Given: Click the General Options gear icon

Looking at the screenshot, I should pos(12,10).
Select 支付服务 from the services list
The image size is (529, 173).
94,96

━━━━━━━━

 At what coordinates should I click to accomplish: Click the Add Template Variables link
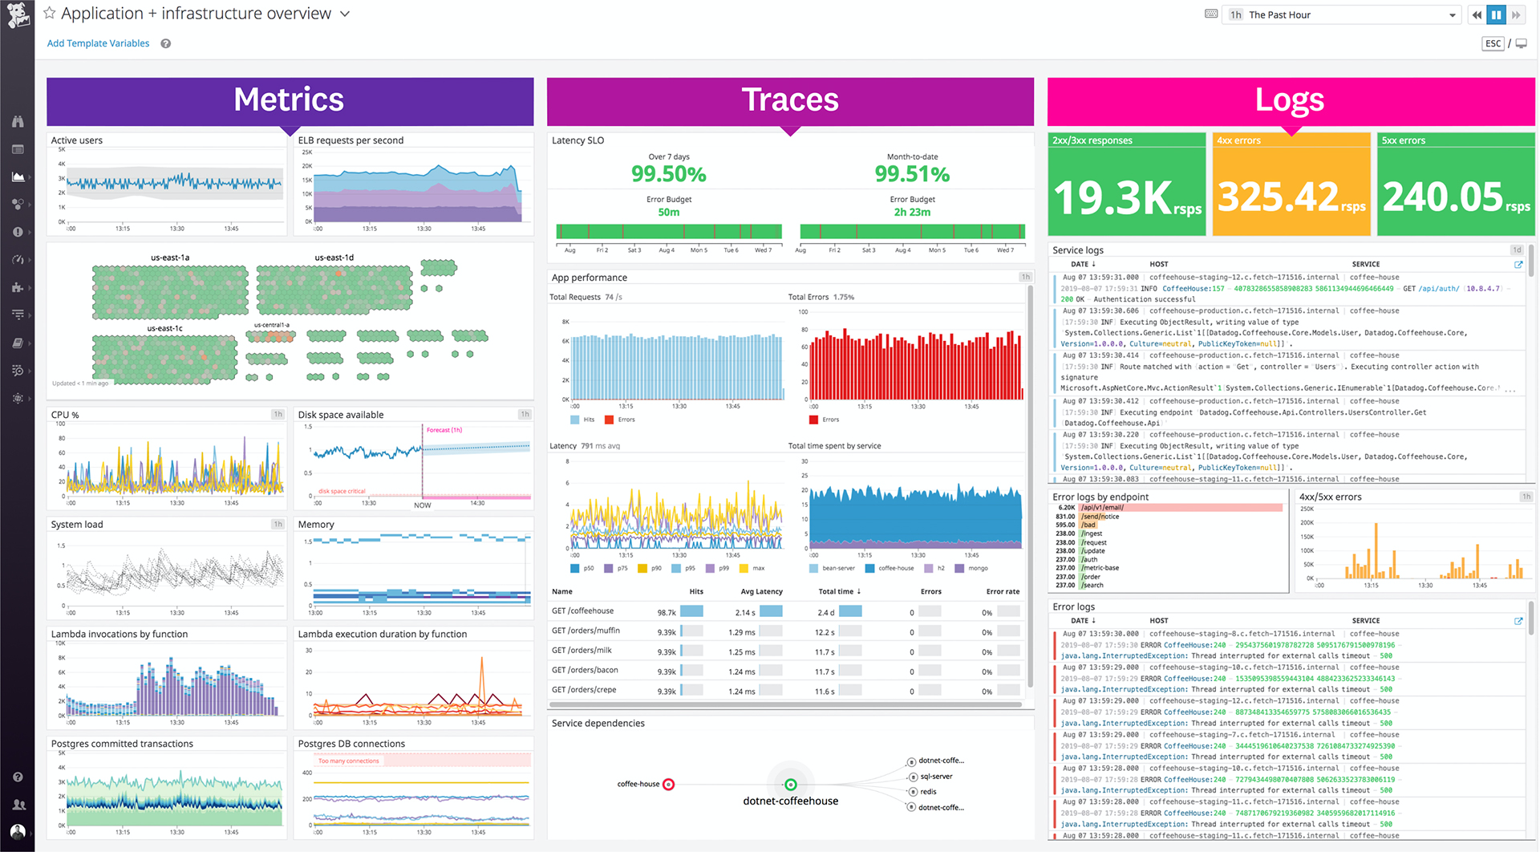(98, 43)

━━━━━━━━

__WHAT THE TASK ASKS__: List every line in the entries above that contains the word "should".

__COMPLETE RESPONSE__:
Looking at the screenshot, I should pos(12,10).
 At what coordinates should I click to accomplish: Click the Add Template Variables link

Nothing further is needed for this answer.